Murmurs: Black Women Now Lead Portland Fire and Police Bureaus

In other news: Mobile sports betting contract is a jackpot.

BLACK WOMEN NOW LEAD FIRE AND POLICE BUREAUS: Portland carries a reputation as the whitest city in America—but it is led by black women in a way matched by no other major U.S. city. On June 13, City Commissioner Jo Ann Hardesty appointed Sara Boone as chief of Portland Fire & Rescue. Boone is the first black woman to lead the fire bureau, and joins the city's first black woman police chief, Danielle Outlaw. An examination of department directories of the 100 largest cities in the U.S. shows Portland is the only one of those cities with a black woman leading the police and fire departments. "African American women have always been qualified to fill these roles in our communities," Hardesty tells WW. "It's wonderful they are finally being recognized as the leaders they have always been."

SPORTS-BETTING CONTRACT IS A JACKPOT: The Oregon Lottery Commission this week released details of what it will pay SBTech, the Isle of Man-based contractor it recently hired to build a platform for mobile sports betting. SBTech will receive 19 percent of gross gaming revenue, which is the money left after paying winners. That percentage is about twice what a staff memo in April said the agency would pay. Lottery spokesman Matt Shelby says the difference is that the earlier number was based on net rather than gross revenue. Total projected payment to SBTech over three years: $26.8 million. The lottery still won't release details of two competing bids, but Shelby says all three contractors had "relatively similar cost." "What pushed SBTech over the top," he adds, "was their emphasis on player experience and ability to compete with black-market operators."

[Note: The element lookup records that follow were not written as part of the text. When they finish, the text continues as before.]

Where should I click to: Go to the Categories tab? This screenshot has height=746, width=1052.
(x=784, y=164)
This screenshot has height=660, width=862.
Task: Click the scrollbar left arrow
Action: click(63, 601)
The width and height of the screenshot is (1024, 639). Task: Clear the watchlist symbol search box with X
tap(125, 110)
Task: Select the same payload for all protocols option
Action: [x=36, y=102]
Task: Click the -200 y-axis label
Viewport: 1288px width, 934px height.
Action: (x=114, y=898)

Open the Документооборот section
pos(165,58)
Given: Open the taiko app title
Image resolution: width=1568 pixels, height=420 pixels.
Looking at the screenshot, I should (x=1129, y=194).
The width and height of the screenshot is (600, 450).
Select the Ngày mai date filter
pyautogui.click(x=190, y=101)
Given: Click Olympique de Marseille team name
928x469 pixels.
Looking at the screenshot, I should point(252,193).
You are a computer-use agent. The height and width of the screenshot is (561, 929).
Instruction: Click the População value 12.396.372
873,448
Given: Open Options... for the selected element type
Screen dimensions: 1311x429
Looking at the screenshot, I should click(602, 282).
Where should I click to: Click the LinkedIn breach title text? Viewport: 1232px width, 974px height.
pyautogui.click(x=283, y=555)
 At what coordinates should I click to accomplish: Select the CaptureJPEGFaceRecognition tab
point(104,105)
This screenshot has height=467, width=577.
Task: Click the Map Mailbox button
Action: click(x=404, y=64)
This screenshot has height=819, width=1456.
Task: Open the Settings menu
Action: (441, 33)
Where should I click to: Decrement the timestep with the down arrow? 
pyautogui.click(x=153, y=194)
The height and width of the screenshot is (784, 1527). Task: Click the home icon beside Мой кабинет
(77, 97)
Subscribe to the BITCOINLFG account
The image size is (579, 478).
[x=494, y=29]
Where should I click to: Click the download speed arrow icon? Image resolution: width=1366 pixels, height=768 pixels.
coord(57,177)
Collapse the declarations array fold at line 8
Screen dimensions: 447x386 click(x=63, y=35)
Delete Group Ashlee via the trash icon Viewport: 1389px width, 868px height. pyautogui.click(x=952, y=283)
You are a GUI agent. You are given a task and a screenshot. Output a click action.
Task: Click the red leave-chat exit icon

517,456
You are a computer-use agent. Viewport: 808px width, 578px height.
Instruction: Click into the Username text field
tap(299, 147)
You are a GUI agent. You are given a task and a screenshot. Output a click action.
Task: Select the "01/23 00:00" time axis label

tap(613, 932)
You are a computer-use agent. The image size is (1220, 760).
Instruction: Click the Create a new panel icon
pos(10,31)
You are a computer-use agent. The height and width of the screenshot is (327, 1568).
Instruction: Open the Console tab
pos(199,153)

GREG SMITH'S PROJECTS REACH KEY VOTES: On June 20, the Oregon Transportation Commission is scheduled to decide whether to fund two $25 million rail projects—one in Nyssa in Malheur County and one in the Mid-Willamette Valley. As WW previously reported ("Both Sides Now," May 29, 2019), state Rep. Greg Smith (R-Heppner) was on the legislative committees that created and approved funding for both projects, and also got paid as a private consultant to manage them. Independent financial reviews have raised serious questions about both Smith projects, but Gov. Kate Brown's spokeswoman, Kate Kondayen, says the governor, who appoints OTC members, will not intercede in the commission's decision. "The governor expects all boards, commissions and agencies to do their due diligence on any project," Kondayen says, "and use their expertise to make recommendations that benefit the state and her people, and that's the case here."

SCHOOL DISTRICT SAYS MORE HOUSING IMPROVES OUTCOMES: Portland Public Schools sees a high-profile housing bill as a solution for racially imbalanced schools. Officials with the district are lobbying for House Bill 2001, which would allow duplexes, triplexes and quads in single-family neighborhoods in Portland. "There is ample research to show that student outcomes improve when schools are more balanced by race/ethnicity and income," wrote PPS lobbyist Courtney Westling in June 11 testimony. "Any measures that support desegregation of housing will work hand in hand with the Student Success Act"—the tax increase for schools—"that the Legislature recently approved."